— Source records —

◆ ◆ ◆

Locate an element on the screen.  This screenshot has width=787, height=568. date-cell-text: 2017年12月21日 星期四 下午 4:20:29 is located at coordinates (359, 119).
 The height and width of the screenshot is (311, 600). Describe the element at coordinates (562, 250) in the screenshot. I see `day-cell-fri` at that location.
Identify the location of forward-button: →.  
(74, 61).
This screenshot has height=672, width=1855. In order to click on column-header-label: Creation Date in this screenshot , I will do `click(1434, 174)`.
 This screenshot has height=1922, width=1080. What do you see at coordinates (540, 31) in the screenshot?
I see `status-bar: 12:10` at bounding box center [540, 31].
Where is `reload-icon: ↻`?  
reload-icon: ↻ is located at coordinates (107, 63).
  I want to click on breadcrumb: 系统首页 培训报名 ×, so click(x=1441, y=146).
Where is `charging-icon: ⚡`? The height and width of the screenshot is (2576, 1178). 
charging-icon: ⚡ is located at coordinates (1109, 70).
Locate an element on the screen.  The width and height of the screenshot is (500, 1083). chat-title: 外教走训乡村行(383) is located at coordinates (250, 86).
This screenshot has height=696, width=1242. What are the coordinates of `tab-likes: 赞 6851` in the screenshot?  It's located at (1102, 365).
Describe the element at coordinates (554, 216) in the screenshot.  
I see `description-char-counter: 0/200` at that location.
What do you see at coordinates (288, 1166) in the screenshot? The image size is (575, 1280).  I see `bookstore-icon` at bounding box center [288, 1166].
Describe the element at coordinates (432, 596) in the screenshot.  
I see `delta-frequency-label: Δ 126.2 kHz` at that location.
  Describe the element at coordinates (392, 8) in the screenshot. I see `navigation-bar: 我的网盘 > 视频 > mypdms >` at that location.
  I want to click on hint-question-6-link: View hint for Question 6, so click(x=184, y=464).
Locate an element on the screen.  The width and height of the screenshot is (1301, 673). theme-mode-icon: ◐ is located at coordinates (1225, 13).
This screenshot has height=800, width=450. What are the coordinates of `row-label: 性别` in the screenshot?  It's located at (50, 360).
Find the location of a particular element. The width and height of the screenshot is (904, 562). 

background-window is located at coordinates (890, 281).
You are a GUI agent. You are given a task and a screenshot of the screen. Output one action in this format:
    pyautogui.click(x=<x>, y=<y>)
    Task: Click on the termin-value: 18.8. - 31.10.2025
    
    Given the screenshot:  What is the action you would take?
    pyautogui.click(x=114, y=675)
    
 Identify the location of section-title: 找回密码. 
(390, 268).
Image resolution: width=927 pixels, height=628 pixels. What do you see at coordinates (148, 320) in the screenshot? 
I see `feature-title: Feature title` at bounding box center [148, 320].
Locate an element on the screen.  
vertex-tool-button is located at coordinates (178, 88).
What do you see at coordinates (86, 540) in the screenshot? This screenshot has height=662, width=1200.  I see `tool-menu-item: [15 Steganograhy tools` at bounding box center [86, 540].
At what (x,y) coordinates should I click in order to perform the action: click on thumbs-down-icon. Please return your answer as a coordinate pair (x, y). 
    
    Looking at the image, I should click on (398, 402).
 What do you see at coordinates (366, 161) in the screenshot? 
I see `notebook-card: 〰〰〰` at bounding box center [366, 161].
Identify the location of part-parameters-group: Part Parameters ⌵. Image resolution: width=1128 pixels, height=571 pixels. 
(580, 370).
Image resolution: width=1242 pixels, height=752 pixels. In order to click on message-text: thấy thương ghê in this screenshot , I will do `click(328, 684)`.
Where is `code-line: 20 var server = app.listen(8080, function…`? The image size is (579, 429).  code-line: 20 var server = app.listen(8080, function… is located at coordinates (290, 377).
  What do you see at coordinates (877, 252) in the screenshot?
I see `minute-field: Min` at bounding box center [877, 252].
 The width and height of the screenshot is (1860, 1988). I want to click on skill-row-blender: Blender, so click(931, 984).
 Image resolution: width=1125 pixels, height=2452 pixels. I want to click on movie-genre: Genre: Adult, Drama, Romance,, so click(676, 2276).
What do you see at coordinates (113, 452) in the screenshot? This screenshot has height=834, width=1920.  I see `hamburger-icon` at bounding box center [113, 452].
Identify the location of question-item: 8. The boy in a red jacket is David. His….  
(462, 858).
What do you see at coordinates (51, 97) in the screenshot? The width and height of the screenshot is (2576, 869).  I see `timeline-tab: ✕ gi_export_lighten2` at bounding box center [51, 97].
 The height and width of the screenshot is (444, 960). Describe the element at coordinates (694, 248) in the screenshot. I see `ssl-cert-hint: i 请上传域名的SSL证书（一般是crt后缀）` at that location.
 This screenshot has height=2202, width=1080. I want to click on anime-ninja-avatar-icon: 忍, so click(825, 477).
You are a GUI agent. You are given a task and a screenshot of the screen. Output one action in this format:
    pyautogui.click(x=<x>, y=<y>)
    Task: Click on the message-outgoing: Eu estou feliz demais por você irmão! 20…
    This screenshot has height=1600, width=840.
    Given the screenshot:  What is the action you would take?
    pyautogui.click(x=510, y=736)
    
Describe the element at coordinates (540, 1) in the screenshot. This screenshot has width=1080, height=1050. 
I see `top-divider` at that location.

◆ ◆ ◆

Quote the lines from the one containing "This screenshot has height=800, width=450." through the one containing "Image resolution: width=1242", including both of those lines.

This screenshot has height=800, width=450. What are the coordinates of `row-label: 性别` in the screenshot?  It's located at (50, 360).
Find the location of a particular element. The width and height of the screenshot is (904, 562). 

background-window is located at coordinates (890, 281).
You are a GUI agent. You are given a task and a screenshot of the screen. Output one action in this format:
    pyautogui.click(x=<x>, y=<y>)
    Task: Click on the termin-value: 18.8. - 31.10.2025
    
    Given the screenshot:  What is the action you would take?
    pyautogui.click(x=114, y=675)
    
 Identify the location of section-title: 找回密码. 
(390, 268).
Image resolution: width=927 pixels, height=628 pixels. What do you see at coordinates (148, 320) in the screenshot? 
I see `feature-title: Feature title` at bounding box center [148, 320].
Locate an element on the screen.  
vertex-tool-button is located at coordinates (178, 88).
What do you see at coordinates (86, 540) in the screenshot? This screenshot has height=662, width=1200.  I see `tool-menu-item: [15 Steganograhy tools` at bounding box center [86, 540].
At what (x,y) coordinates should I click in order to perform the action: click on thumbs-down-icon. Please return your answer as a coordinate pair (x, y). 
    
    Looking at the image, I should click on (398, 402).
 What do you see at coordinates (366, 161) in the screenshot? 
I see `notebook-card: 〰〰〰` at bounding box center [366, 161].
Identify the location of part-parameters-group: Part Parameters ⌵. Image resolution: width=1128 pixels, height=571 pixels. 
(580, 370).
Image resolution: width=1242 pixels, height=752 pixels. In order to click on message-text: thấy thương ghê in this screenshot , I will do `click(328, 684)`.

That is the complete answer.